The third element of stability is relationship.  The vow of stability is a call to connect deeply with others.  We confuse “community” with living in groups.  We live in apartment buildings and neighborhoods without knowing one another’s names.  We work for the same companies, attend the same schools, and never see one another (Chittister, Wisdom 155).

How can we maintain stability in a mobile society?   Rev. Lovejoy, the beleaguered pastor in Fox TV’s “The Simpsons,” sums up the lack of stability in our society in his lament: "Today's Christian doesn't think he needs God. He's got his Hi Fi, his boob tube, and his instant pizza pie."  People choose isolation over connection.  Mobility is not the enemy – alienation is.  When we are so disconnected from the world that the sufferings of others do not affect us, we become “a cardboard cutout that breathes” (Chittister, Wisdom 156-7).

So where is our hope for stability?  We hope in the consistency of God, not our own strength or fidelity.  It is God’s fidelity that keeps us going when things get tough.  Stability gives us time in life, time for God and time for others (Chittister, Wisdom 156).

Works Cited
Chittister, Joan.  The Rule of Benedict: Insights for the Ages.  New York: The
Crossroad Publishing Company, 1999.

Chittister, Joan.  Wisdom Distilled from the Daily.  San Francisco:
Harper San Francisco, 1991.

de Waal, Esther.  Living with Contradiction: An Introduction to Benedictine
.  Harrisburg, PA: Morehouse    Publishing, 1997.

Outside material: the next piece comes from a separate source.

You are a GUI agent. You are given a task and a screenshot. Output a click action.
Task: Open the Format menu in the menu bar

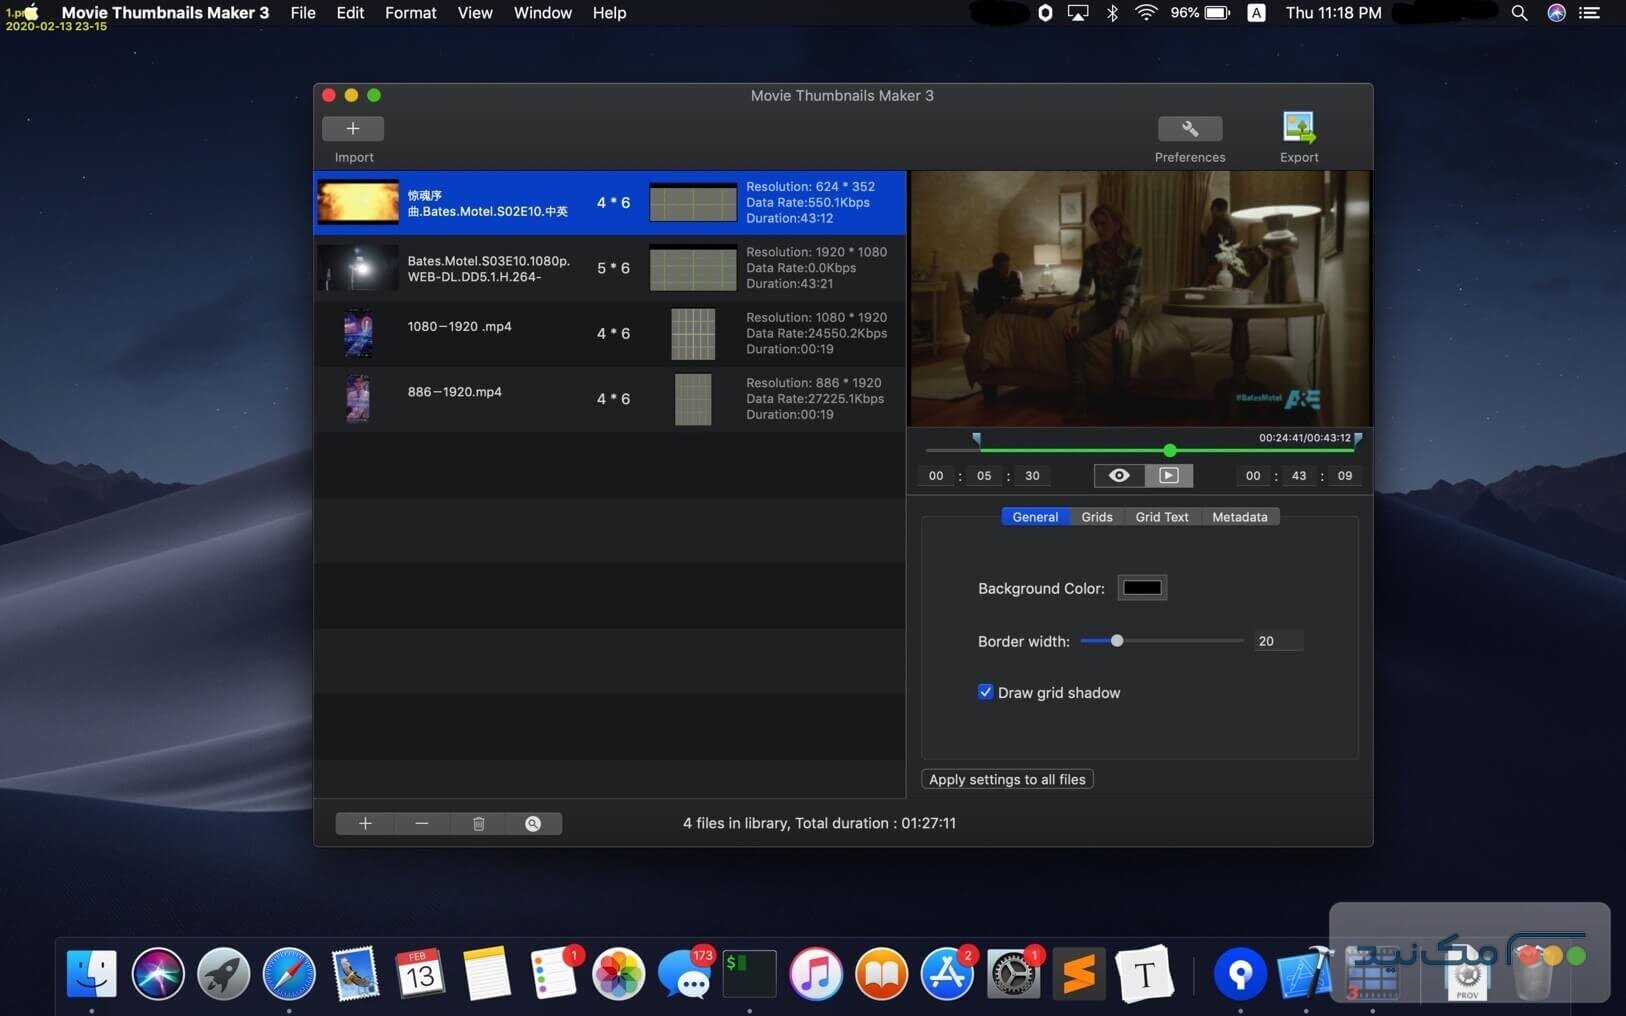point(410,13)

de Waal, Esther.  Seeking God.   Collegeville, MN: The Liturgical Press, 1984.

Earle, Doug.  Personal Email.  14 May 2004.

Earle, Doug.  Sermon: Sixth Sunday of Easter.  St. Paul’s Episcopal Church.
    San Antonio, 16 May 2004.

Earle, Mary.  Broken Body, Healing Spirit: Lectio Divina and Living with Illness.
Harrisburg, PA: Morehouse Publishing, 2003.

Vest, Norvene.  Desiring Life.  Boston: Cowley Publications, 2000.